● Exercise description
Please take the lines from the one holding "Screen dimensions: 928x504" through the one holding "Click the PF column header" in the data below and copy them exactly.

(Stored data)
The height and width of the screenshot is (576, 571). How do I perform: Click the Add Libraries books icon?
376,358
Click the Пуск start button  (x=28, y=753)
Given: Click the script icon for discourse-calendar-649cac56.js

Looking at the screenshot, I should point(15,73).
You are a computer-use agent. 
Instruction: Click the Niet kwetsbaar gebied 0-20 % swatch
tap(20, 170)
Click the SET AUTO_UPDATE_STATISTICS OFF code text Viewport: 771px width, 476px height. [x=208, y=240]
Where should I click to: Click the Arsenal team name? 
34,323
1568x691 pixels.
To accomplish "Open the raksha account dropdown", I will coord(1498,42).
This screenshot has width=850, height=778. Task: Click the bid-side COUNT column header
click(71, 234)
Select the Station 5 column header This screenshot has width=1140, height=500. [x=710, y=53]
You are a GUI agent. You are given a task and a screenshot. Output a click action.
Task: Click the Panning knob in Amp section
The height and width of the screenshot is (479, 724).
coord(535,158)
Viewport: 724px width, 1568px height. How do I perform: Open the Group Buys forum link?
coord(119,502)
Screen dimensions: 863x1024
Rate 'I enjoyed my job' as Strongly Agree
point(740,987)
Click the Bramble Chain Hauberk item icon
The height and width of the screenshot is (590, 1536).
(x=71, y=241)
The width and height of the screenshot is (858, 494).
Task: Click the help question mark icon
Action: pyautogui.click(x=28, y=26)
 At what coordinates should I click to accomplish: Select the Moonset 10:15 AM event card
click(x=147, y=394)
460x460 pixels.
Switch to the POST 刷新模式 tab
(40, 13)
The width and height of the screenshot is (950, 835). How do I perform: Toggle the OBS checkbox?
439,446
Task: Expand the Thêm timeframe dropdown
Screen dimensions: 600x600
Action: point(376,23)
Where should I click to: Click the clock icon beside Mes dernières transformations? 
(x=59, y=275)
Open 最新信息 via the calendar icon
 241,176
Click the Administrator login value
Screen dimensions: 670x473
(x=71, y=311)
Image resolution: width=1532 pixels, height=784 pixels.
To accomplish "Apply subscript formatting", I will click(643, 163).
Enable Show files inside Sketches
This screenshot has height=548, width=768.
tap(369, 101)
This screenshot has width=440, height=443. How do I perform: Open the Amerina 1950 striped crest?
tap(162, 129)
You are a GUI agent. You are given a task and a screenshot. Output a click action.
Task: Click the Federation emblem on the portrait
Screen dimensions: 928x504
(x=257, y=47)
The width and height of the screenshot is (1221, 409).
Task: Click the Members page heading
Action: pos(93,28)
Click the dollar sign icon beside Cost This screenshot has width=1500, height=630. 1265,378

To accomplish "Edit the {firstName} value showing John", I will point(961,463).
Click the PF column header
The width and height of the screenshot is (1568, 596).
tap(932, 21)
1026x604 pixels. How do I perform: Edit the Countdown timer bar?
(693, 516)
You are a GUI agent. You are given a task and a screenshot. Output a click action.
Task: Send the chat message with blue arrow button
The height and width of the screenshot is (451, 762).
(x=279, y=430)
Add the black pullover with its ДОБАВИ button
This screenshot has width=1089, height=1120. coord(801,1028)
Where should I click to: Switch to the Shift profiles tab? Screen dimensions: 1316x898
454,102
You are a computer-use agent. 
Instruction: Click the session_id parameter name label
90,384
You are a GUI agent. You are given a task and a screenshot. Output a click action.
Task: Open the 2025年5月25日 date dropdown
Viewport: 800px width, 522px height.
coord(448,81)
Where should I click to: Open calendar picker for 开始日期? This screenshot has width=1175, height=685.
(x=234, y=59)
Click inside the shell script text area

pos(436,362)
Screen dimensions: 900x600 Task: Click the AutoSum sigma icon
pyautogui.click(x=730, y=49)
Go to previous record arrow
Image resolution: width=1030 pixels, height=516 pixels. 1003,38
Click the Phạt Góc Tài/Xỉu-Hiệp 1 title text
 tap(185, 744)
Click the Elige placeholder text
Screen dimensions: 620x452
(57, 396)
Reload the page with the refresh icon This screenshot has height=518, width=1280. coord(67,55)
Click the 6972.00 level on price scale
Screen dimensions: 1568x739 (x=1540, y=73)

● Exercise output
Screen dimensions: 928x504
(x=257, y=47)
The width and height of the screenshot is (1221, 409).
Task: Click the Members page heading
Action: pos(93,28)
Click the dollar sign icon beside Cost This screenshot has width=1500, height=630. 1265,378

To accomplish "Edit the {firstName} value showing John", I will point(961,463).
Click the PF column header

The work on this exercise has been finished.